В этой Франции, столь разнообразной, еще кипящей на поверхности, недвижной и приниженной в глубине, существует ли какое-нибудь общее стремление? Есть ли такой вопрос, относительно которого все бы сошлись? Да, ибо среди управляемых, за исключением агитаторов крайней левой и крайней правой, все желают внешнего мира, мира вообще, прекращения войн, с 1792 года порождающих одна другую. Это кажется первым средством от всяких зол, продолжающих угнетать народ. Во имя внешней опасности, революция потребовала и продолжает требовать от страны неслыханных жертв деньгами и людьми; война больше, чем все другое, сделала ее свирепой и кровожадной; благодаря войне и посредством ее партии усиливаются поддерживать волнение внутри страны.[121] Надеются, что с заключением мира все может понемногу смягчиться, вновь наладиться, принять устойчивую форму. От мира, впрочем, ждут и непосредственных ощутительных выгод: с миром исчезнет потребность в исключительных законах или предлог вводить их, облегчатся общественные повинности, тысячи рук снова возьмутся за плуг, границы откроются для обмена товаров, порты будут свободны, промышленность вновь начнет работать на заграницу – и Франция жаждет всех этих воскресений, жалобно призывает их. Мир – надежда хижин, надежда мастерских, надежда салонов, надежда рабочего люда и тех, кто, задыхаясь от усталости, все еще волнуется и мечется в погоне за наслаждением, надежда чувствительных сердец и друзей человечества, надежда благоразумных политиков, чувствующих, что государственная пружина готова сломаться от чрезмерного напряжения. Мир – это слово принимает в воображении народа необычайно широкий смысл, бесконечно много охватывающий, и в то же время соответствующий своему естественному значению; для всех вообще оно означает возможность жить спокойно: отдых нервам и сон.
Этот мир, о котором так молит страна, может ли он быть посредственным или невыгодным, перед лицом коалиции врагов, всегда побеждаемой и, все-таки, живучей? Примет ли она его таким? Согласится ли на мир без сохранения и обеспечения добытого победами? Вынесет ли такое разочарование патриотизм, как понимала его революция?

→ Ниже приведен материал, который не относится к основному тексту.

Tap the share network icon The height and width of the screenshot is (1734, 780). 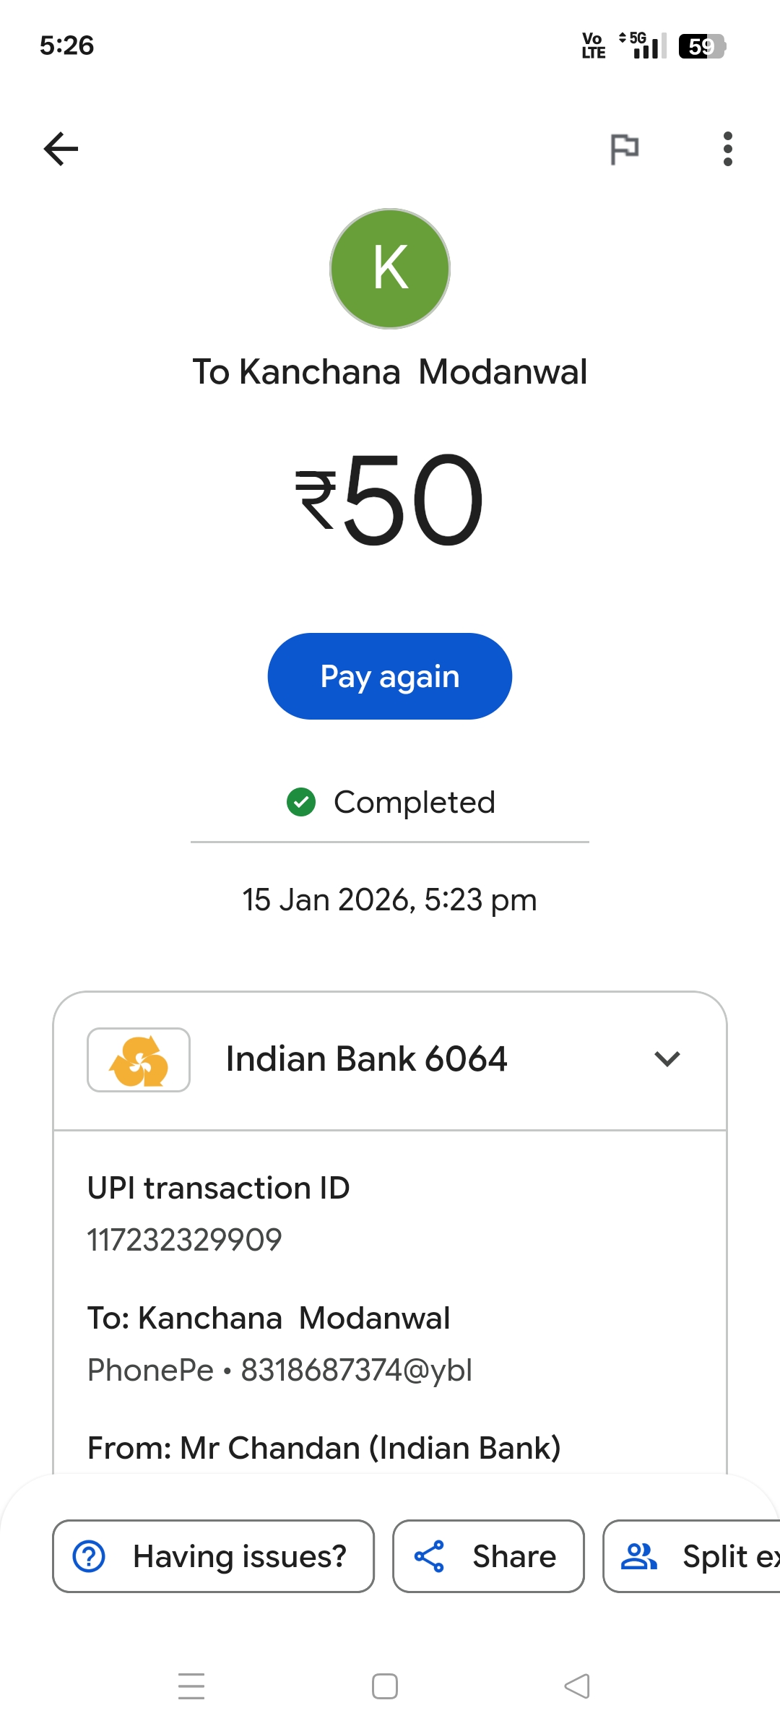(x=429, y=1556)
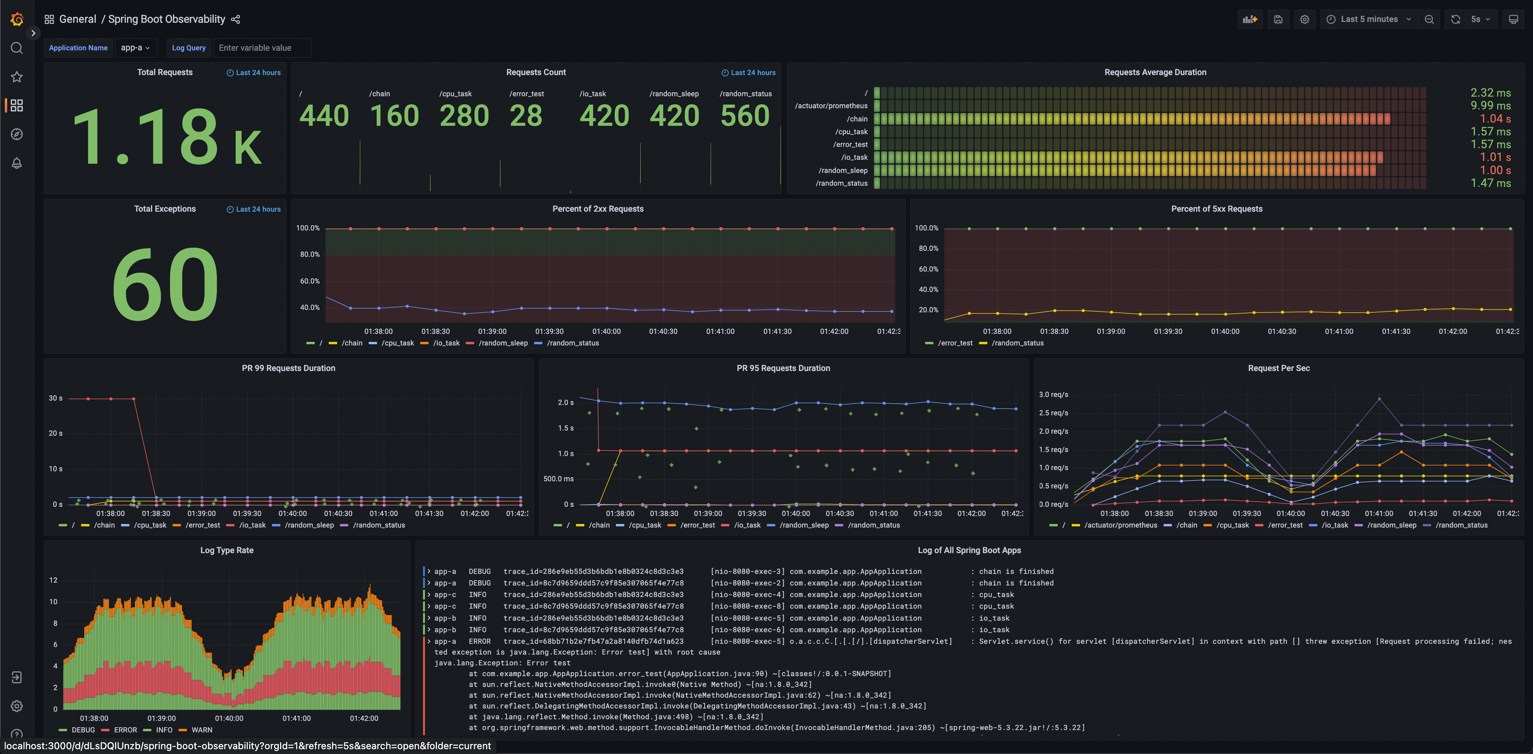Toggle /random_status series in 2xx Requests legend
1533x754 pixels.
coord(572,343)
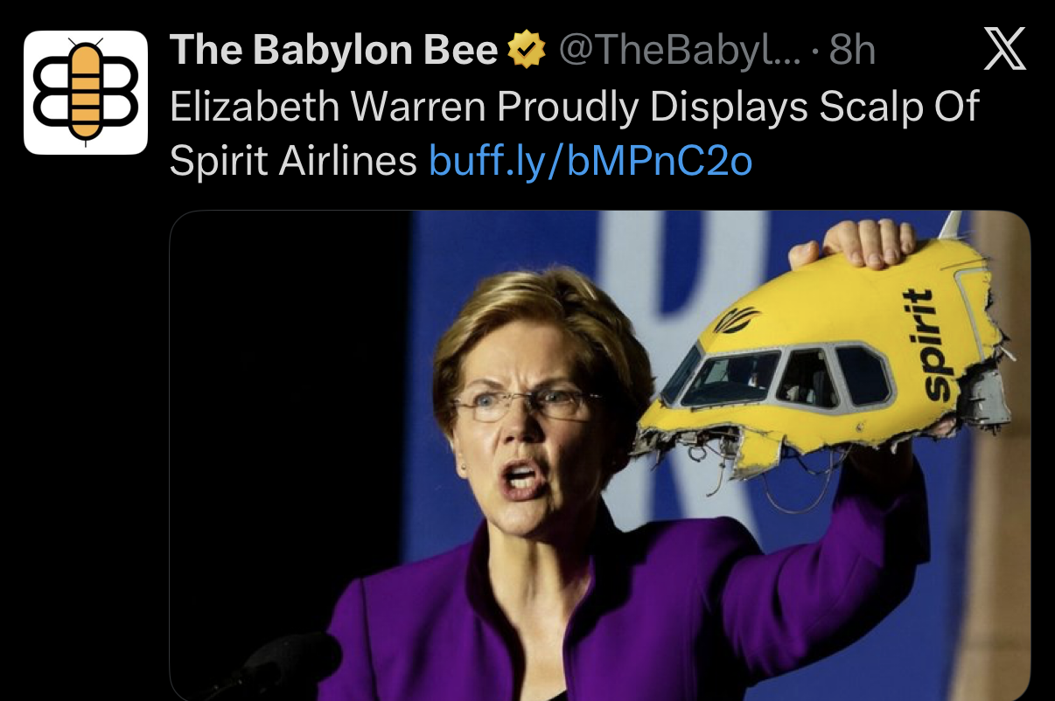Click the dark left area of the photo
The width and height of the screenshot is (1055, 701).
(x=289, y=420)
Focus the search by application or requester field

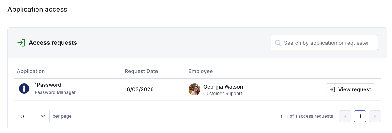326,43
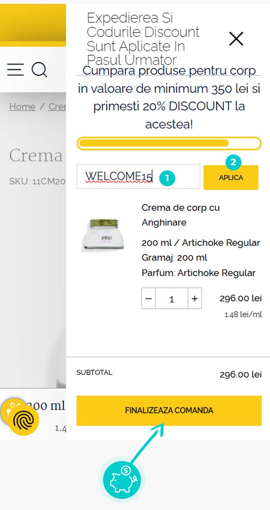Click the piggy bank savings icon
This screenshot has width=270, height=510.
click(122, 479)
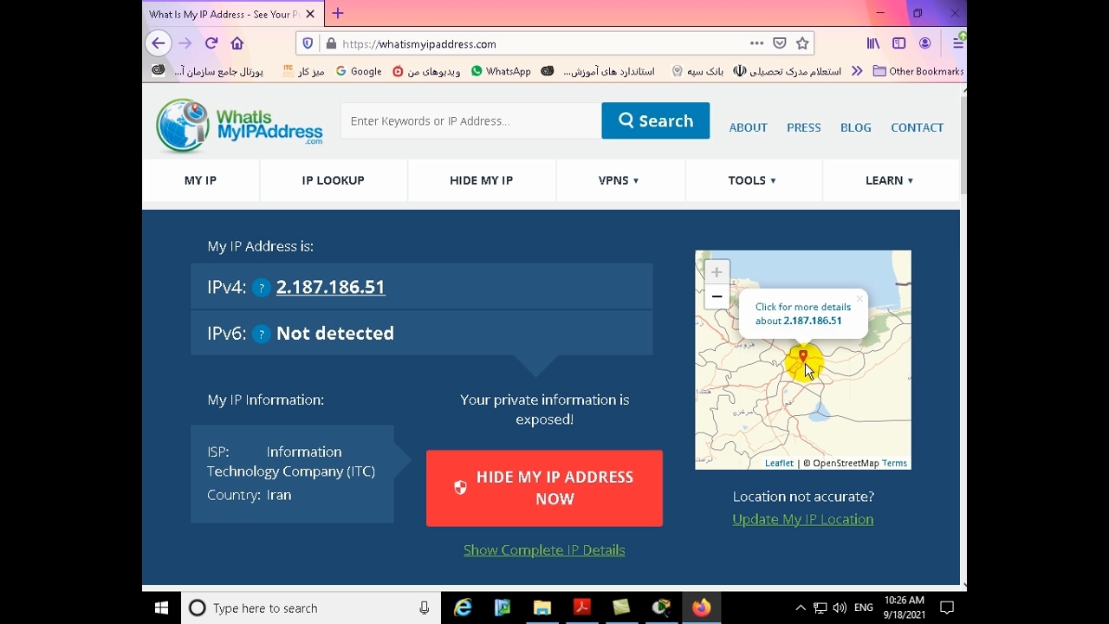Close the map popup bubble
This screenshot has height=624, width=1109.
tap(859, 299)
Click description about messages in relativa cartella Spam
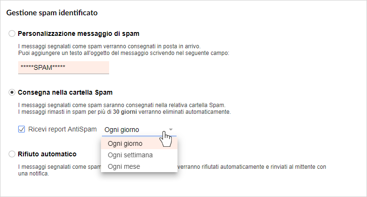 click(x=122, y=105)
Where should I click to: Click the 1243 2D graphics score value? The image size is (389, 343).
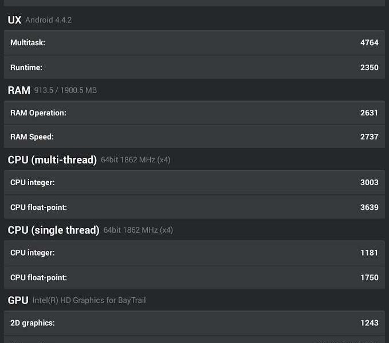(369, 323)
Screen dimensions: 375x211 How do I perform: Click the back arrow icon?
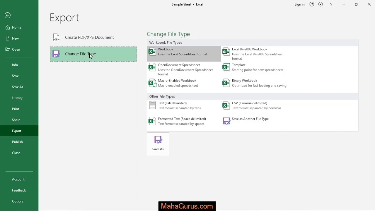click(8, 16)
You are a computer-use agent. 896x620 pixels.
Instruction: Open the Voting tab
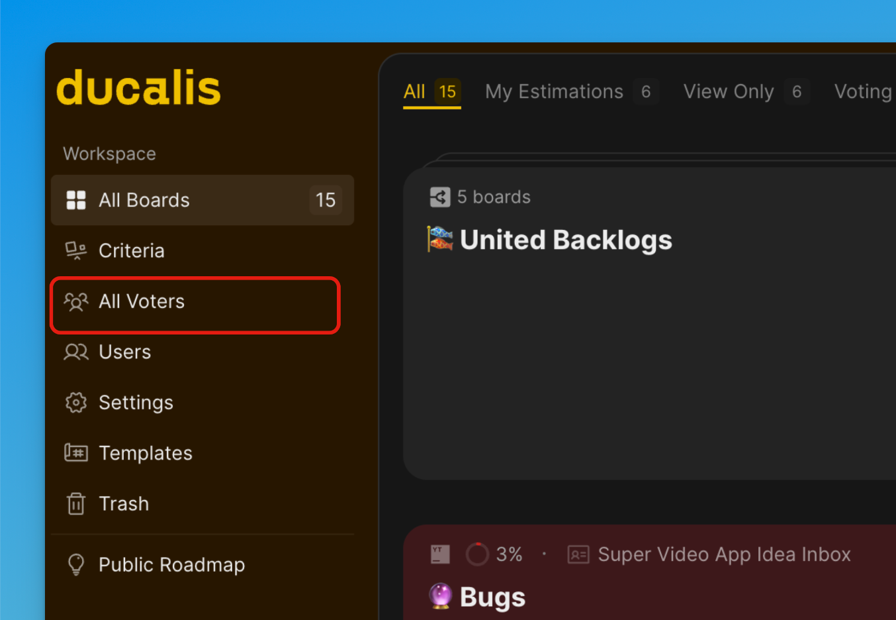pos(863,91)
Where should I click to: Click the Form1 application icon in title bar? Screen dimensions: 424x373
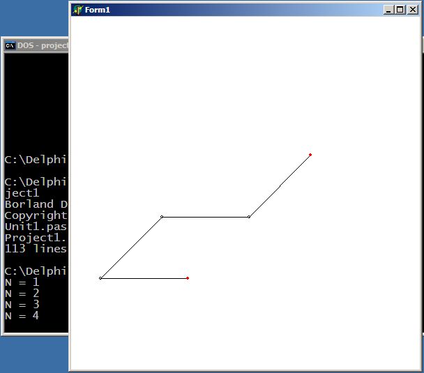pyautogui.click(x=77, y=10)
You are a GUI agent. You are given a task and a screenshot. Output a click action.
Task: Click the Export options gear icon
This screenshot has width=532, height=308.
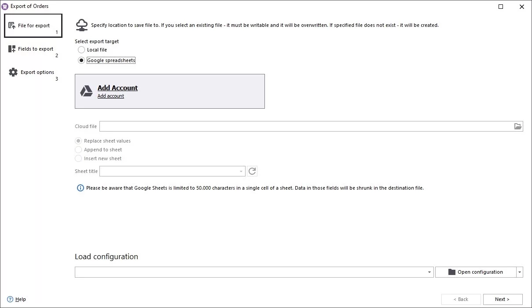click(13, 72)
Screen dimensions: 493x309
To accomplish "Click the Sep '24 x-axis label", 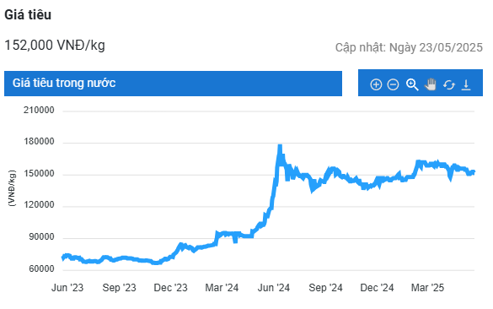I will 325,288.
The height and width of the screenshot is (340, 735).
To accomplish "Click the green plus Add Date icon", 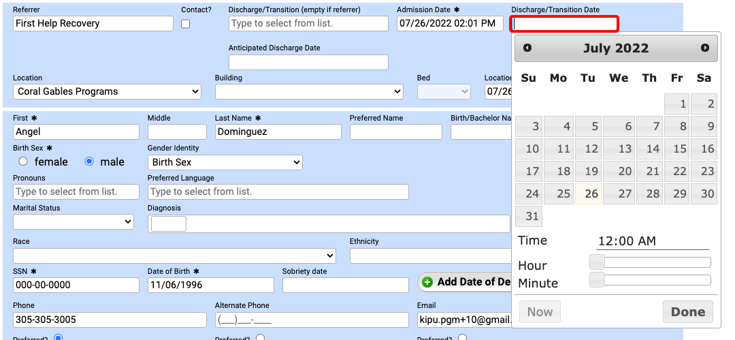I will pos(427,282).
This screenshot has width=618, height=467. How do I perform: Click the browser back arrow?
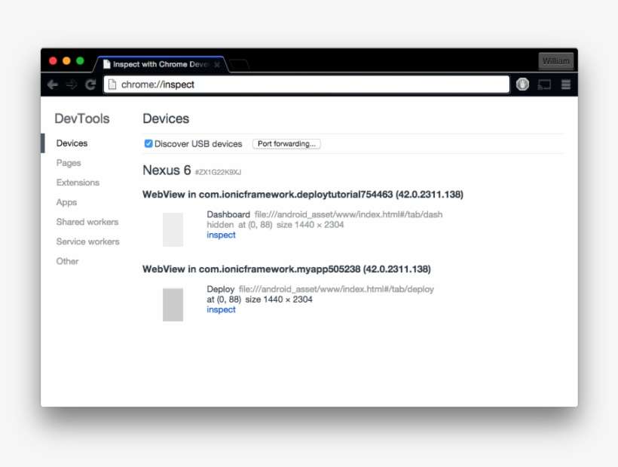coord(52,84)
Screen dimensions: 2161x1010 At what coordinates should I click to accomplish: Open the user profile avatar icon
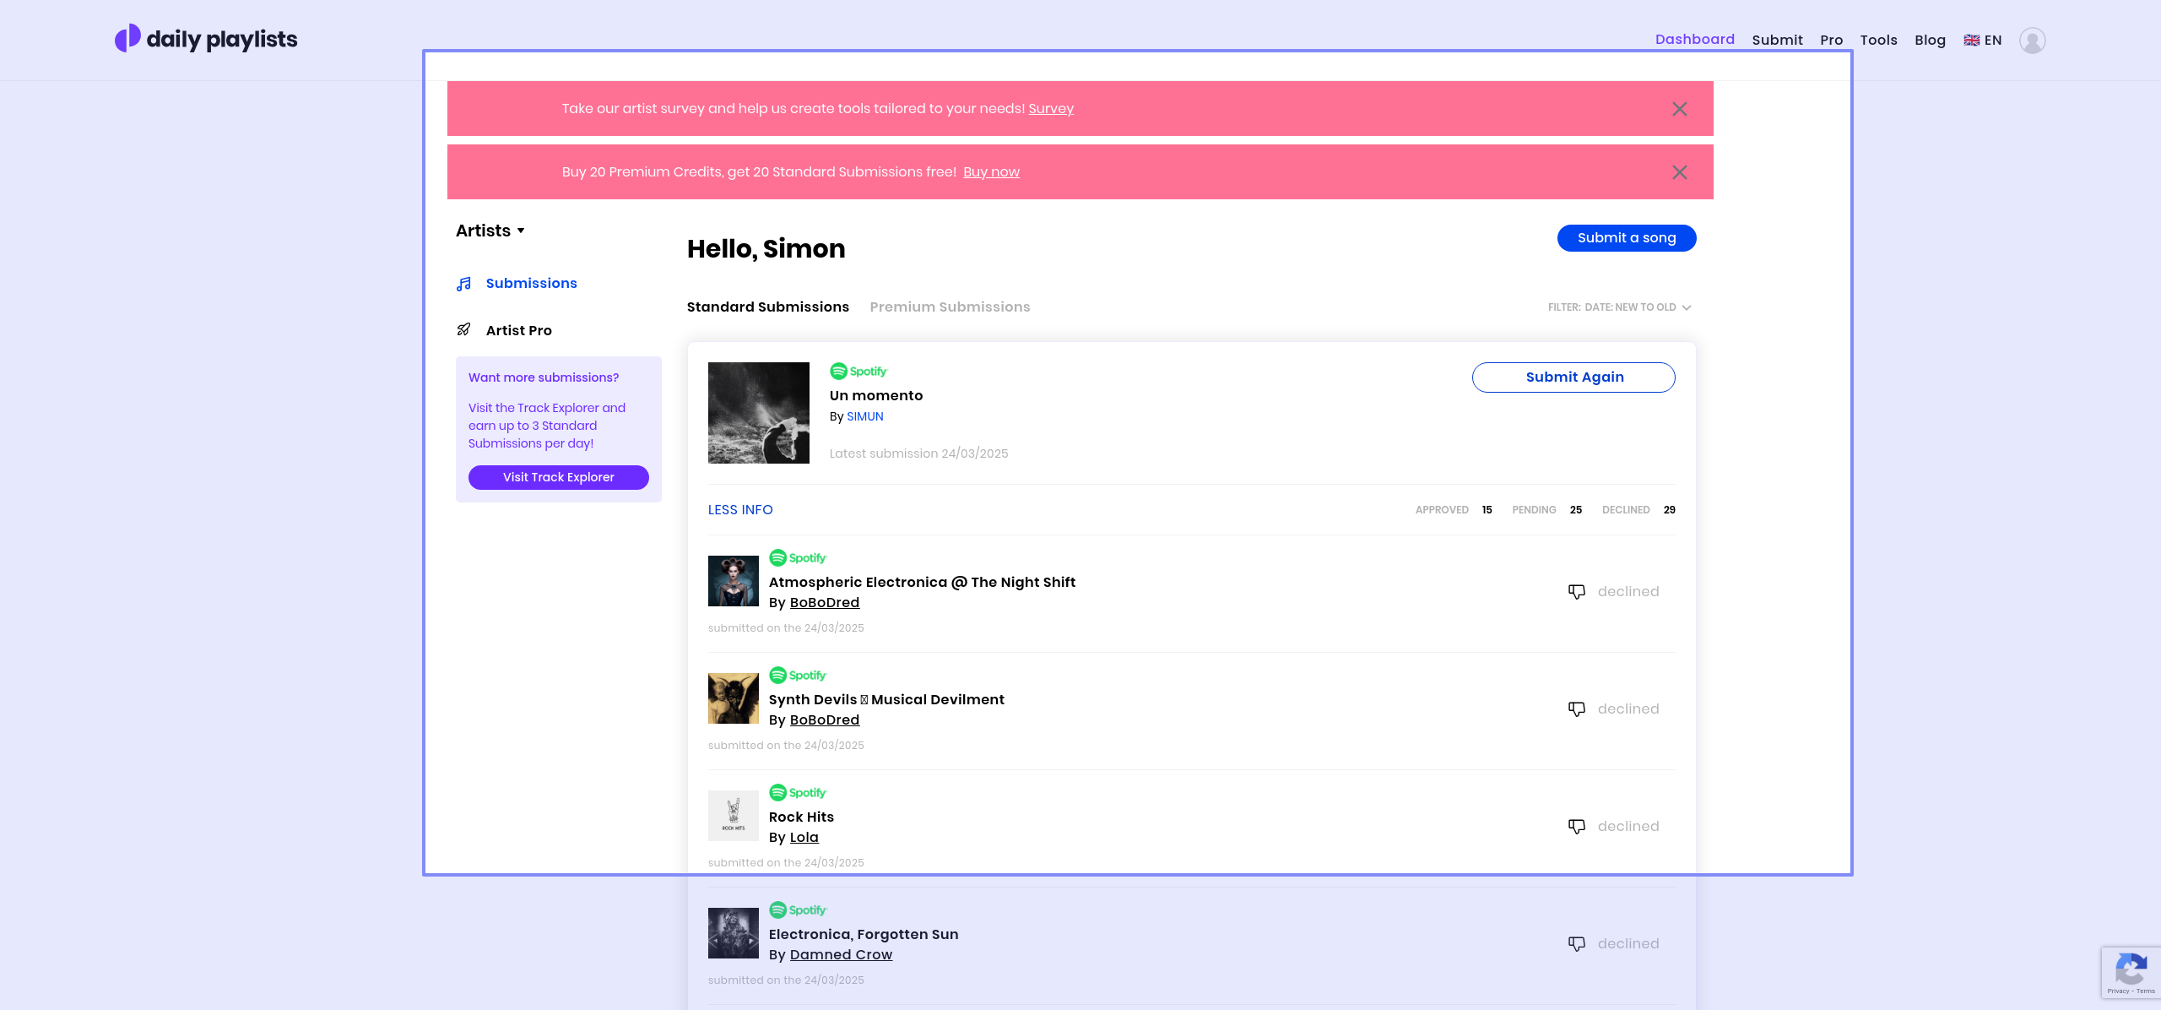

Революция не создала патриотизма; она только выделила его из монархической идеи и вместе с тем популяризировала, распространила в массах. Более общечеловеческая, чем французская, по своему первоначальному замыслу она очень скоро под давлением обстоятельств, перешла в острый подъем национального чувства. Французская национальность и до того существовала века; в 1789 г., в момент сильнейшего брожения, она почувствовала себя, сознала свою силу; смутное согласие отдельных частей сменилось страстной потребностью сплотиться в одно целое, федерацией воль. В 1792 и 1793 гг. революция отождествилась с делом национальной независимости, затем отождествилась с вторжением французов в другие страны, расширением границ, завоеванием естественных пределов. Провозгласив нацию, она своими победами сделала ее великой нацией, и Франция вначале упивалась этим словом; она гордилась своими армиями и рядилась в свои триумфы, словно хотела прикрыть; этим плащом славы свои зияющие раны, лохмотья и нищету.
В данный момент в тех, кто телом и душой предался революции, кто мнит руководить ею или служить ей, упорно живет мысль о естественном призвании нашей расы к первенству, к наследованию величия римлян, к повелеванию народами; французский империализм, которого император является лишь высшим выражением. В остальной же нации, по мере того, как гаснет революционная пыль, колеблется и патриотизм. В Париже, в театрах, в кафе, на светских сборищах, на прогулках, патриотизм уже не в моде, как и революционная добродетель: “Наши злоключения не вызывают ни радости, ни тревоги; читая отчеты о наших сражениях, словно читаешь историю другого народа”.[122]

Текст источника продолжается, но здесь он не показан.